Instructions for the task:
Copy out the lines of the listing below from the line with "Task: Tap the red" to the line with "tap(167, 140)", leaving out any pictures.
***** Task material *****
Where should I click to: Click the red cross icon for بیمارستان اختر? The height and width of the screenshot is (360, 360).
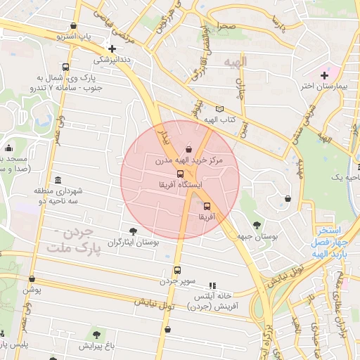(324, 75)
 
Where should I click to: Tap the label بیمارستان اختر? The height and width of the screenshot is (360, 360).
(324, 86)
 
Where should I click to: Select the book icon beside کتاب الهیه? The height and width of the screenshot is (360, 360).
(220, 109)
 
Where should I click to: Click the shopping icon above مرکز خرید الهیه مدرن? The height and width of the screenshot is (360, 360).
(188, 149)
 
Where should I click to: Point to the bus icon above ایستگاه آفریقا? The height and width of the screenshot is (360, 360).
(180, 173)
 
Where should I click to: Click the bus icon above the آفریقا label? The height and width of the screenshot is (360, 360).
(207, 206)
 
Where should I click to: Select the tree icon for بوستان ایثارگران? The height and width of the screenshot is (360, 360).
(133, 231)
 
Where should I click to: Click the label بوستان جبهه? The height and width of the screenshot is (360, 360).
(259, 237)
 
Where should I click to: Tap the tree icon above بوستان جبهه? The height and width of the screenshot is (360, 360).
(257, 225)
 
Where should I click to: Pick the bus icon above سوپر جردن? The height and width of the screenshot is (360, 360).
(176, 270)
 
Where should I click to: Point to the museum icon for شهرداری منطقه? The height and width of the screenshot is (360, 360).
(57, 179)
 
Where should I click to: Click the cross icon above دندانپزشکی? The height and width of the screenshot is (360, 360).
(112, 49)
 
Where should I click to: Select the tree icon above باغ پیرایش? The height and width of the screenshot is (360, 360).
(96, 335)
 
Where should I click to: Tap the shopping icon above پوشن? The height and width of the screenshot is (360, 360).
(32, 279)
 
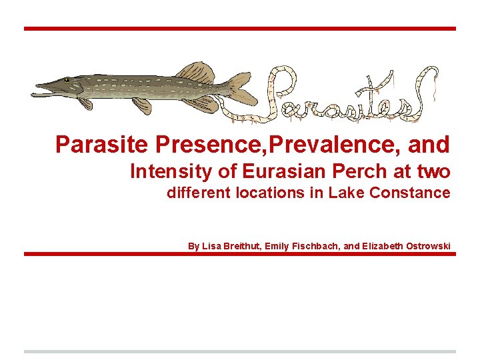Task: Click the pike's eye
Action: (x=67, y=83)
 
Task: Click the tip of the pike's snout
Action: (x=37, y=86)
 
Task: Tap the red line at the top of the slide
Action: (x=240, y=29)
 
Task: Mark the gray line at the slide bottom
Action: (x=240, y=351)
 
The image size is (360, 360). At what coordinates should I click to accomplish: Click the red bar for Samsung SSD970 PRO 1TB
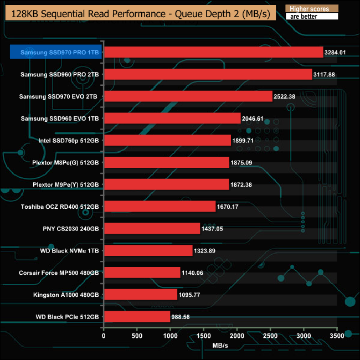tap(213, 52)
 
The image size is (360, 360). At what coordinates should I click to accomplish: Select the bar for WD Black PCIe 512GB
tap(137, 317)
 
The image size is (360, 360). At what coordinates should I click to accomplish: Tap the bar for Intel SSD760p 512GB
tap(167, 140)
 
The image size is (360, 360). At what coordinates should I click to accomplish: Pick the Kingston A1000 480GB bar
tap(140, 295)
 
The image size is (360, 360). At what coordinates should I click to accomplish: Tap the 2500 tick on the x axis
tap(270, 335)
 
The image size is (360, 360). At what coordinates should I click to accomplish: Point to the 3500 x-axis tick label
tap(337, 335)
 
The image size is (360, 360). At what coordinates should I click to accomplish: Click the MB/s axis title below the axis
tap(220, 347)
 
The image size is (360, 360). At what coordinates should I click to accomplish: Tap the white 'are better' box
tap(311, 17)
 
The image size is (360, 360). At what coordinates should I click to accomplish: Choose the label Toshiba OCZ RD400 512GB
tap(60, 207)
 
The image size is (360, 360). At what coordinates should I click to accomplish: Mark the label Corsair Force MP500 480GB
tap(58, 272)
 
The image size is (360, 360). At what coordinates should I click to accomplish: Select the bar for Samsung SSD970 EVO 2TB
tap(188, 96)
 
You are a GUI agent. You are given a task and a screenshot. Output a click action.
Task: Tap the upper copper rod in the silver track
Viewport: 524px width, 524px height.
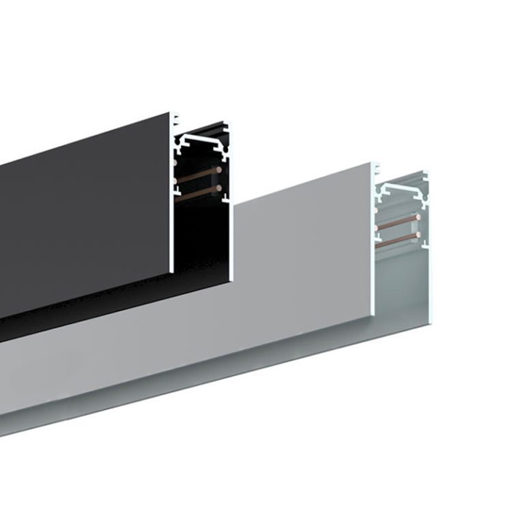[x=399, y=224]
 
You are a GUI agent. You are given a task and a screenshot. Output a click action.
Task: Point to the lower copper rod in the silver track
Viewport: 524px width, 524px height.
[x=399, y=239]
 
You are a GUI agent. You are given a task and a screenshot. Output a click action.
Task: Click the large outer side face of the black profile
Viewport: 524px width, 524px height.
[x=82, y=218]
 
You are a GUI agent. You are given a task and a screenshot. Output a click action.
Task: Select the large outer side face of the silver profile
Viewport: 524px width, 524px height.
[x=300, y=259]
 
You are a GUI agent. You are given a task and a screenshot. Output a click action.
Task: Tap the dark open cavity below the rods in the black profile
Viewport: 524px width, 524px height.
[x=198, y=239]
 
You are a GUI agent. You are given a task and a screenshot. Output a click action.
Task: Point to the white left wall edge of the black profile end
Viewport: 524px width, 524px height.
[x=171, y=205]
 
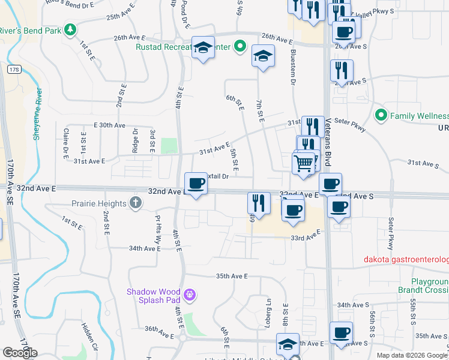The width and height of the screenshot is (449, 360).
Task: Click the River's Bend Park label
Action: (30, 30)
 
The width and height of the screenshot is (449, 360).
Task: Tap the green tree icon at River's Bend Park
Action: (71, 29)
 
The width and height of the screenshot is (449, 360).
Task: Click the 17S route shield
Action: (14, 70)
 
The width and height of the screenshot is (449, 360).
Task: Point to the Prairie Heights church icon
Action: (136, 203)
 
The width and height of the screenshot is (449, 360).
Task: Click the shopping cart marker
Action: (304, 163)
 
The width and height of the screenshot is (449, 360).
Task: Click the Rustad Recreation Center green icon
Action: (240, 46)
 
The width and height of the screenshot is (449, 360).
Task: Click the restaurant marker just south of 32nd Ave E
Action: (259, 203)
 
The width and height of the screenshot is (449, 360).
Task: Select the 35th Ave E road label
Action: (232, 276)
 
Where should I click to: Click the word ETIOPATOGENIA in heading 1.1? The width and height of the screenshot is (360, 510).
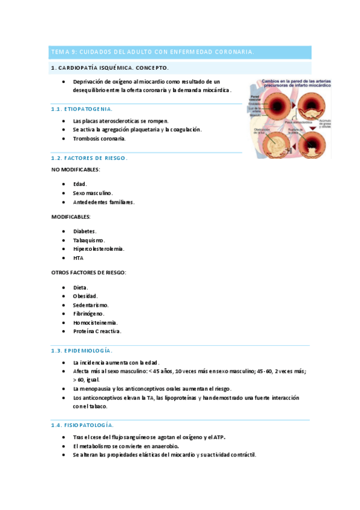click(91, 109)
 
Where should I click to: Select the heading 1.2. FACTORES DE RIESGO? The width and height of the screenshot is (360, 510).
click(89, 158)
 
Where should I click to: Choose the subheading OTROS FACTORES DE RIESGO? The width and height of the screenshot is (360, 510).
click(88, 272)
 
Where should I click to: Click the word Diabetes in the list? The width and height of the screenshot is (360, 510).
click(84, 231)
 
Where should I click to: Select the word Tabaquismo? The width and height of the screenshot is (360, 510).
click(88, 240)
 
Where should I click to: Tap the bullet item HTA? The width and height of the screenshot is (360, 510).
click(78, 258)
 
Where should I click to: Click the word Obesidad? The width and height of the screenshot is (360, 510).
click(85, 296)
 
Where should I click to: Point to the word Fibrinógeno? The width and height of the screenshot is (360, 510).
click(88, 313)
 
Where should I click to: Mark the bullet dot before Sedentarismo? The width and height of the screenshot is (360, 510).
click(64, 305)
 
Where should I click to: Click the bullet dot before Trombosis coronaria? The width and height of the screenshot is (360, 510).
click(64, 138)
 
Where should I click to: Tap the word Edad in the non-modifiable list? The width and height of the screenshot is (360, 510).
click(79, 184)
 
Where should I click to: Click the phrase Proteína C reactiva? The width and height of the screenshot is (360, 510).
click(97, 331)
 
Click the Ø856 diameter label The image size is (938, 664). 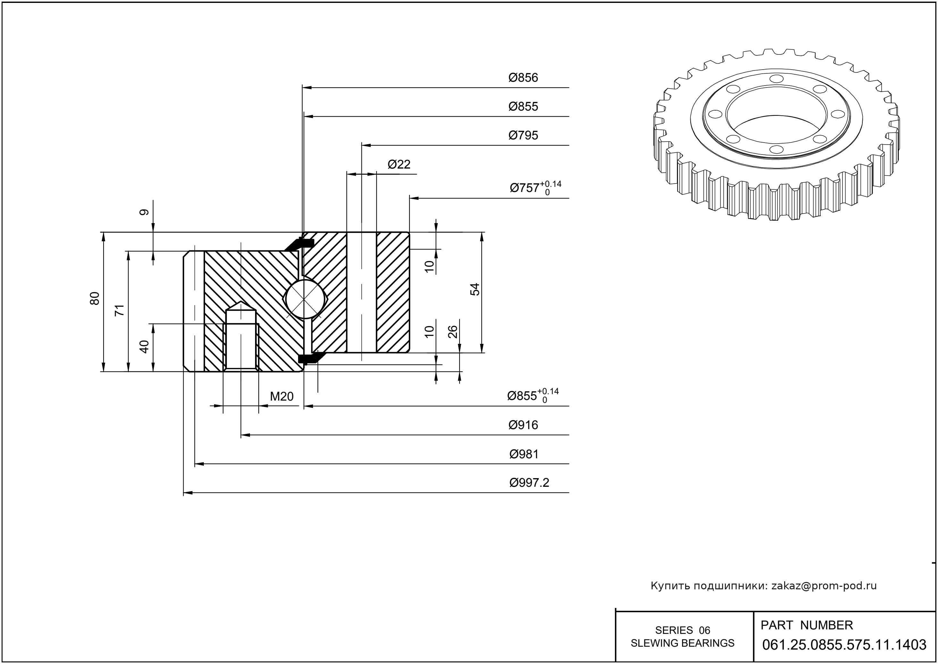[x=523, y=78]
*****
Written answer:
Task: Tap the red line at the top of the slide
Action: (x=240, y=29)
 
Task: Mark the gray line at the slide bottom
Action: (x=240, y=351)
 
The image size is (360, 360). At what coordinates should I click to accomplish: Click the red bar for Samsung SSD970 PRO 1TB
tap(213, 52)
 
The image size is (360, 360). At what coordinates should I click to accomplish: Select the bar for WD Black PCIe 512GB
tap(137, 317)
 
The image size is (360, 360). At what coordinates should I click to accomplish: Tap the bar for Intel SSD760p 512GB
tap(167, 140)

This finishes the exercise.